Von SMS zur Kontoübernahme: Ablauf der Attacke
Die Kampagnen zielten auf Nutzer in mehreren Ländern, mit Spitzenaktivität in Schweden, Belgien und Italien. Die Nachrichten forderten zur „Identitätsbestätigung“ oder zum Login bei vermeintlich offiziellen Diensten auf. Die verlinkten Seiten setzten JavaScript‑Geräteprüfungen ein, zeigten Inhalte nur auf Mobilgeräten und erschwerten Analysen durch blockierten Rechtsklick sowie deaktivierte Debug‑Tools.
Für Telemetrie kam unter anderem der Telegram‑Bot „GroozaBot“ zum Einsatz. Der dahinter stehende Operator (Gro_oza) agiert mutmaßlich mit arabischen und französischen Sprachressourcen, was auf eine international ausgerichtete Infrastruktur hindeutet.

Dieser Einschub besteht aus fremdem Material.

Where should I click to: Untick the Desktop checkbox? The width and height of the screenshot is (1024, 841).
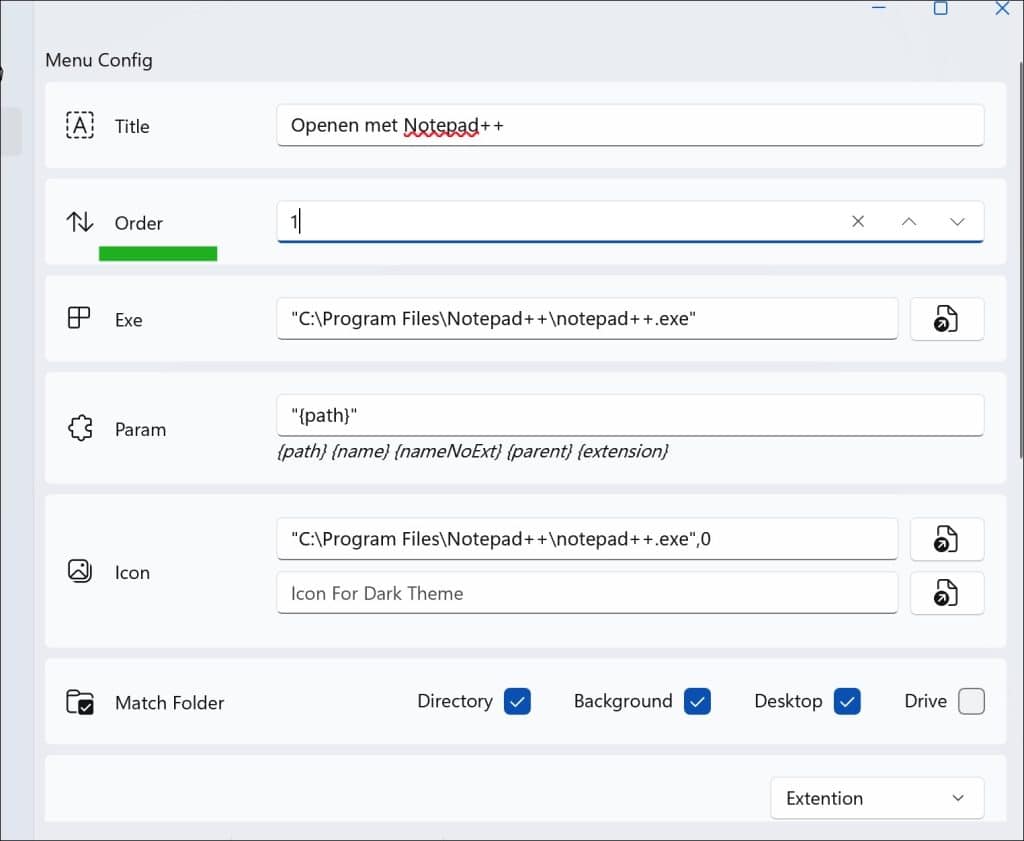(847, 702)
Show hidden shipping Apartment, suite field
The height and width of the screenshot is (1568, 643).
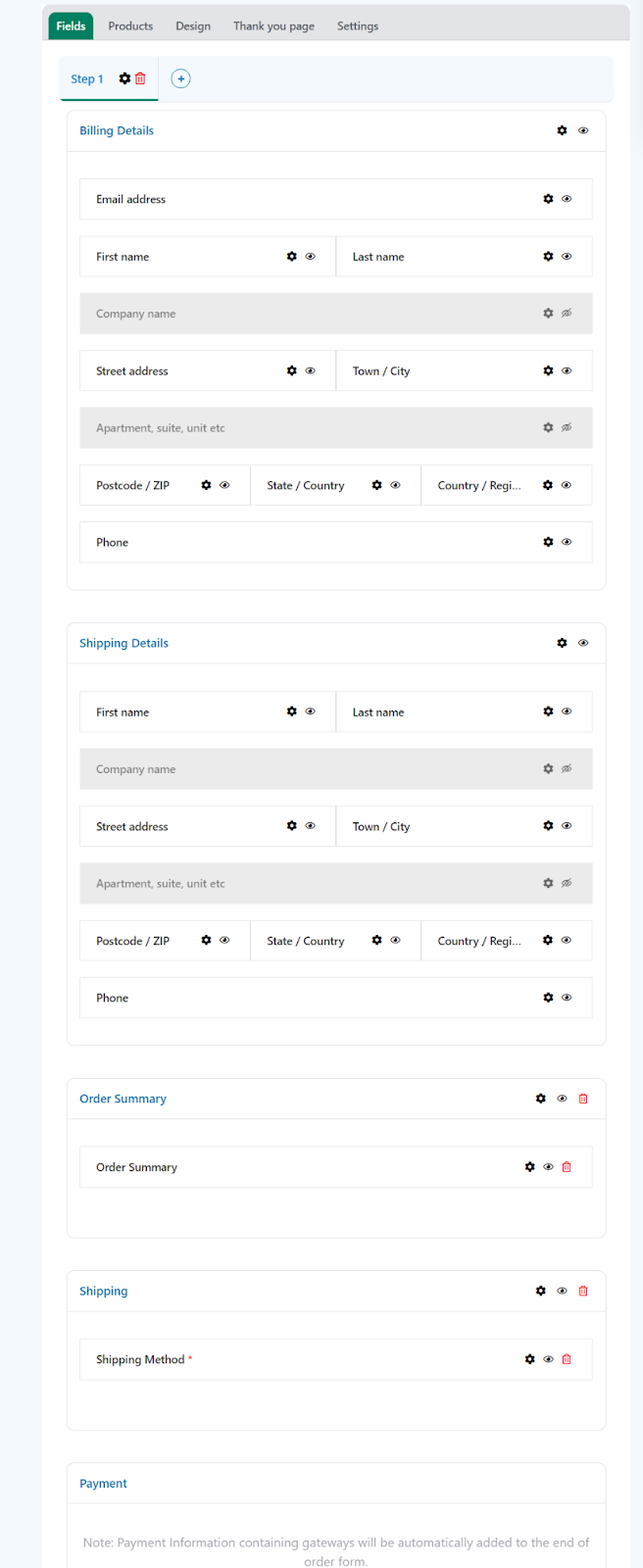[567, 883]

Warum die Methode funktioniert: Folgen für IIoT und Betreiber
Durch den Versand über legitime SIM‑Karten in unterschiedlichen Ländern entsteht eine verteilte Absenderlandschaft. Klassische Filter, die auf Absenderreputation, Absender‑IDs oder zentrale SMS‑Knoten (SMSC) zielen, greifen schlechter. Für Betreiber industrieller Netze drohen Zusatzrisiken: Datenabfluss, laterale Bewegung in benachbarte Segmente sowie SMS‑Missbrauch und „Pumping“ mit direkten Kosten im Billing. Die GSMA beschreibt SMS‑Pumping als systematisches Generieren von SMS‑Verkehr, der gezielt finanzielle Schäden erzeugt – ein Muster, das sich hier technisch leicht abbilden lässt.

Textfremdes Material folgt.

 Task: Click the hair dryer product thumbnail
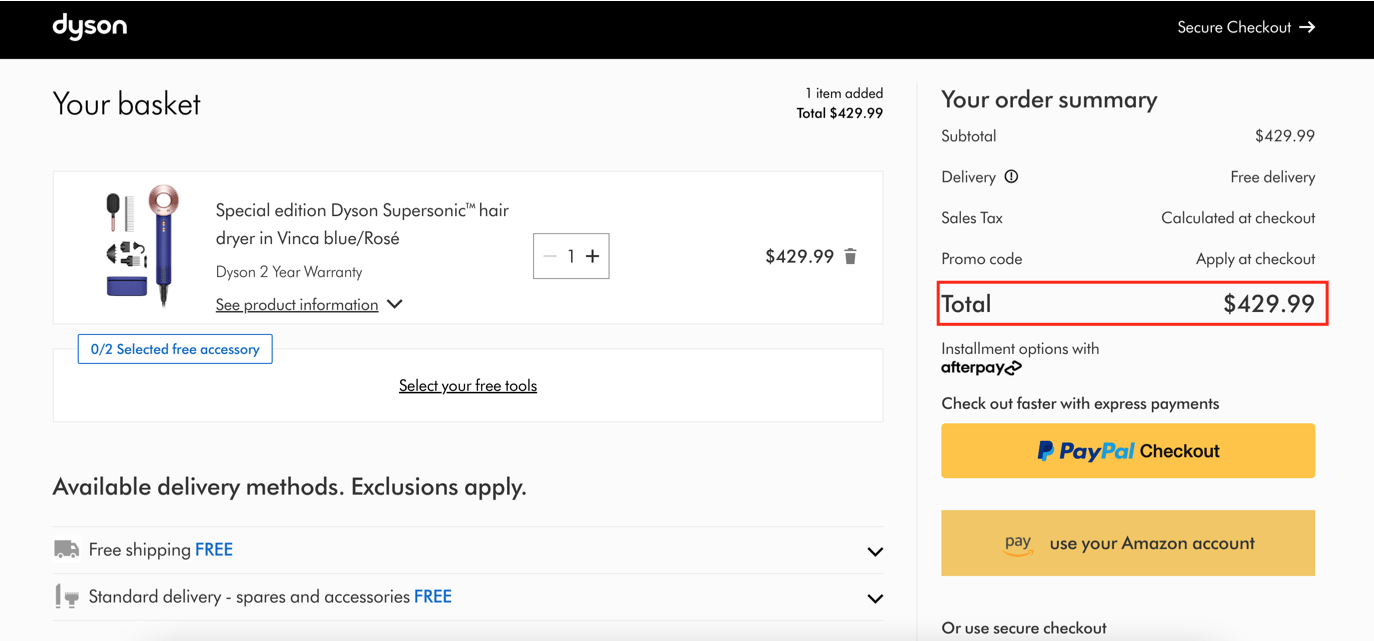(143, 244)
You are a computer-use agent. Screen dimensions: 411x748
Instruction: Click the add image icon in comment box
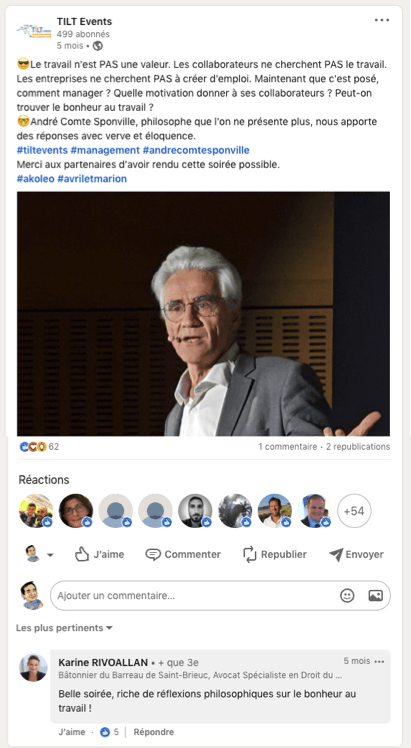coord(376,595)
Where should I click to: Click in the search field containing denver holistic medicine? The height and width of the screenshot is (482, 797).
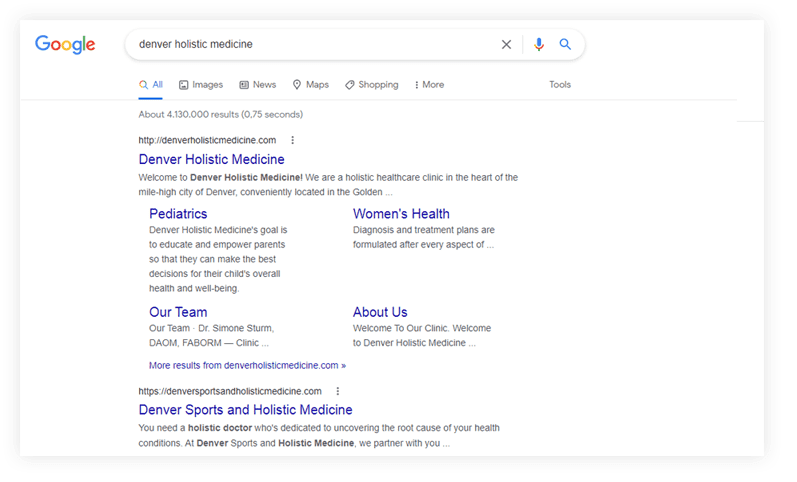[x=310, y=44]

Empfehlungen: Härtung von Milesight‑Routern und OT‑Netzen
Organisationen sollten kurzfristig handeln und sowohl Gerätesicherheit als auch Netzarchitektur adressieren:
- Firmware aktualisieren: Upgrade auf 35.3.0.7 oder höher; verfügbare Hotfixes des Herstellers einspielen.
- Angriffsfläche reduzieren: Nicht authentifizierte APIs/Web‑UIs nicht ins Internet exponieren; Steuerung ausschließlich über VPN/Zero‑Trust mit MFA.

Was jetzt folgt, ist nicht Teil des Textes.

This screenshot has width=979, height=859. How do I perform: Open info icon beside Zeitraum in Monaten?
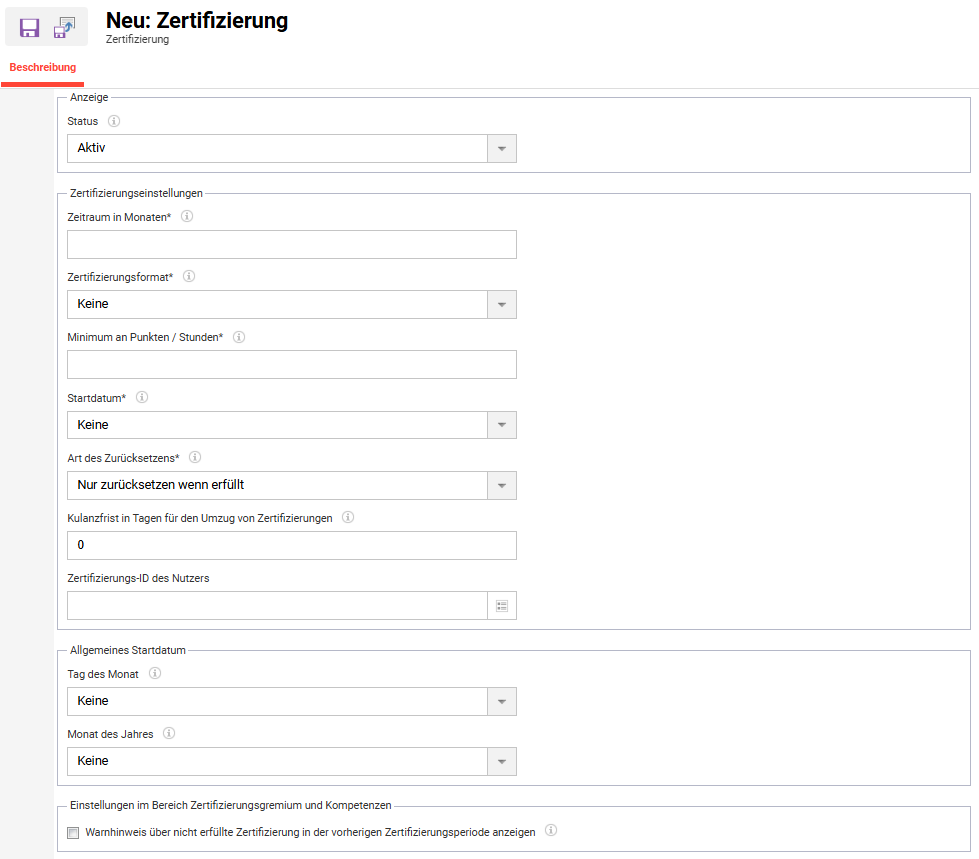(x=187, y=216)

- SMS‑Funktionen kontrollieren: Deaktivieren oder limitieren, wo nicht geschäftskritisch; Rate Limiting, Geo‑Filter und Richtlinien pro Zielregion.
- Zugang absichern: Standardkonten entfernen, starke Passwörter und Schlüsselrotation durchsetzen.
- Abrechnung überwachen: SMS‑Volumina mit dem MNO monitoren; Alarme bei Spikes und unbekannten Destinationen.
- Netz segmentieren: IIoT/OT strikt trennen, Management‑Interfaces ohne direkten Internetzugang betreiben, ACLs und erlaubnisbasierte Firewall‑Regeln nutzen.
- Integrität prüfen: Installierte Python‑Skripte/Jobs auf Unregelmäßigkeiten auditieren; Konfigurations‑Reviews regelmäßig durchführen.
Die Erkenntnisse belegen: Für großflächige Phishing‑Operationen reichen fehlkonfigurierte IIoT‑Router als kostengünstige Infrastruktur. Eine aktuelle Firmware, konsequente Zugangskontrollen und Telemetrie über Netzwerk und Billing reduzieren das Risiko signifikant. Sicherheitsverantwortliche sollten ihre IoT‑Bestände inventarisieren, unnötige Schnittstellen entfernen und Zero‑Trust‑Prinzipien umsetzen – bevor industrielle Router zum unsichtbaren SMS‑Botnetz werden.